Over time, little by little, the tasks you set will become easier, you'll add more, and at some point, you'll look back and realise that not only are you achieving more in the day, but it's not quite as hard, and you don't feel quite as awful.
 
Just getting on the other side of this myself @sonicwhite. All I wanted to do was sleep. I would get up and check in here... that helped. but back to bed I went... so, baby steps. And I started a new job today, tho I got frustrated at one point, and man did the negative talk start, but instead of walking off the job, I walked out the door and smoked a cigarette..... on my next shift I will handle the frustration better by being able to tell them... ONE person train me, ONE, not three yammering at me at once telling me different ways to do the same thing.... even two weeks ago I would have just left...Do I feel better, not really, but I am getting there.... and even if I never bounce out of bed and say Yahoo, I'm going to work, I am doing it... so patting myself on the back today..... you have support !!!And are not alone...
 
@ladee - made me smile (sorry). We have this myth in our heads, that we use to beat ourselves up with, "why can't I just be happy like other people? I'm so defective because I can't be happy"...I sooo do that to myself all the time. There used to be a time when I was one of those people who bounced out of bed in the morning with the whole, "New day! Bring it on!" thing happening in my head, why can't I be like that again???

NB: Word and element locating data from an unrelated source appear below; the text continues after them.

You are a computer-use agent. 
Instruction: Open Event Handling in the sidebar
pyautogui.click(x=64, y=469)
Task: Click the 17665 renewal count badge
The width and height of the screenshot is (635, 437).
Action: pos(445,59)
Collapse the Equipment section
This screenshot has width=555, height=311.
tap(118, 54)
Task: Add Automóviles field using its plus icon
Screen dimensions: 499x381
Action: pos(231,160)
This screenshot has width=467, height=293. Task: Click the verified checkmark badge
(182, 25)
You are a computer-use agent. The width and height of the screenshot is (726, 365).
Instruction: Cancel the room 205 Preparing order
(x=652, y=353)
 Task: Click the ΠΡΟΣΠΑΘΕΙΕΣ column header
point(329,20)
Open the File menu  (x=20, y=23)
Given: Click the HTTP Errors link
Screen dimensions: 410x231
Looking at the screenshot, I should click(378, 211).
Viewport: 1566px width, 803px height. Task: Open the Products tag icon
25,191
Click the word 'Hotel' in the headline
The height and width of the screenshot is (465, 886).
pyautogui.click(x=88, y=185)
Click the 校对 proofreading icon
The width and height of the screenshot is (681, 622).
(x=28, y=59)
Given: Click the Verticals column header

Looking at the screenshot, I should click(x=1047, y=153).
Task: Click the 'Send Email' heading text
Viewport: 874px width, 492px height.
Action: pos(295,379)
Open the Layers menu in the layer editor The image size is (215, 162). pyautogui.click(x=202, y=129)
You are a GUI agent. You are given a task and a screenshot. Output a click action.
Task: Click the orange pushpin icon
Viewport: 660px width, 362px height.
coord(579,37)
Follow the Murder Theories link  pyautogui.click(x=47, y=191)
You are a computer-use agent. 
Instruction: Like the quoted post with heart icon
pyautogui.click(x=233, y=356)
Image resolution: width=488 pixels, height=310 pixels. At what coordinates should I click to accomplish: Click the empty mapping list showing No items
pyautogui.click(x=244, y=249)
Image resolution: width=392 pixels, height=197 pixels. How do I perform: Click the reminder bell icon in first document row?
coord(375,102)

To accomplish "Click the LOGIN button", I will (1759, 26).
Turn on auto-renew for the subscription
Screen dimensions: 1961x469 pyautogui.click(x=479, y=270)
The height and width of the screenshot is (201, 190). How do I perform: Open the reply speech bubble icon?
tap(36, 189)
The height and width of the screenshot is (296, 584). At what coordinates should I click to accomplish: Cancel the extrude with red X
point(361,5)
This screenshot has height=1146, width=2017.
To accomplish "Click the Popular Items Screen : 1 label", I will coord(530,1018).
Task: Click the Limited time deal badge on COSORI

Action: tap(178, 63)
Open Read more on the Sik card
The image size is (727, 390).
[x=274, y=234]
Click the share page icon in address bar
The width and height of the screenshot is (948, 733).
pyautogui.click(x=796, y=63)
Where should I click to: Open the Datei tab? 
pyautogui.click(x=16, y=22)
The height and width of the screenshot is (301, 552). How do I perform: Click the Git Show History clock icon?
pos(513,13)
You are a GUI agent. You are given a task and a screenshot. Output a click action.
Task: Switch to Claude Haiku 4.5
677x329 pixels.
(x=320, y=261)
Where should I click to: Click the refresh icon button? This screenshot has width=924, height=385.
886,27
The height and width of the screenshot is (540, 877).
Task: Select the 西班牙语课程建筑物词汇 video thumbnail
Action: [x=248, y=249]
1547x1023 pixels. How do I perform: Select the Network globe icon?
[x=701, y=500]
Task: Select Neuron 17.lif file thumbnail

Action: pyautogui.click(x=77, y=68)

Hold up, reality check Ragdoll. Sure, there was a time when I was 'happier' than this, but if I'm honest with myself, I'm not sure that there's a mentally stable person on God's green earth that actually bounces out of bed with happiness every day. Myth busted!
 
I was so where you are a few months ago. I go in cycles and the last one hit hard. Some folks here suggested making a list of things I wanted to do each day and post to my diary here each morning and then update what I did in the evening. Kind of an accountability thing. Really what posting that stuff did was I got encouragement every day until I could do the stuff without the addaboys. Now I have a laminated list for daily stuff and weekly stuff and I get about half of everything done. It's becoming second nature.

But yeah, the inertia can be so defeating. It is not permanent. It will pass. Just do tiny things even if it's turning over in bed or stretching or putting feet on the floor. Little tiny steps lead to bigger brighter leaps.
 
@ragdoll I do that too, wonder why I can't be like all the other happy people... On a brighter note, I used to find it difficult to get out of bed in the morning, but now I bounce out of bed (mostly - not everyday). Things CAN change, even when they feel they never will. I think I spent about 10 years wishing for things to change, and hearing quotes that 'nothing ever stays the same' and thinking, 'yeah? it does for me! nothing ever changes for me!' But then, almost suddenly, things changed. My point is, Sonic, never give up hope.
 
I need to clean my room, stop making excuses and just do it. I know I won't be leaping in the air for joy but at least I stopped one problem that keeps eating at me. With other things I need to just do it. I know life is going to be hard for me. Nightmares every night. I wished I could just relax without fearing what I will see in my sleep. These are not excuses not to pull my own weight. Please pray that God somehow just gets me back on the good path of health. Sometimes my problems are so small at first that I make them bigger by ignoring them.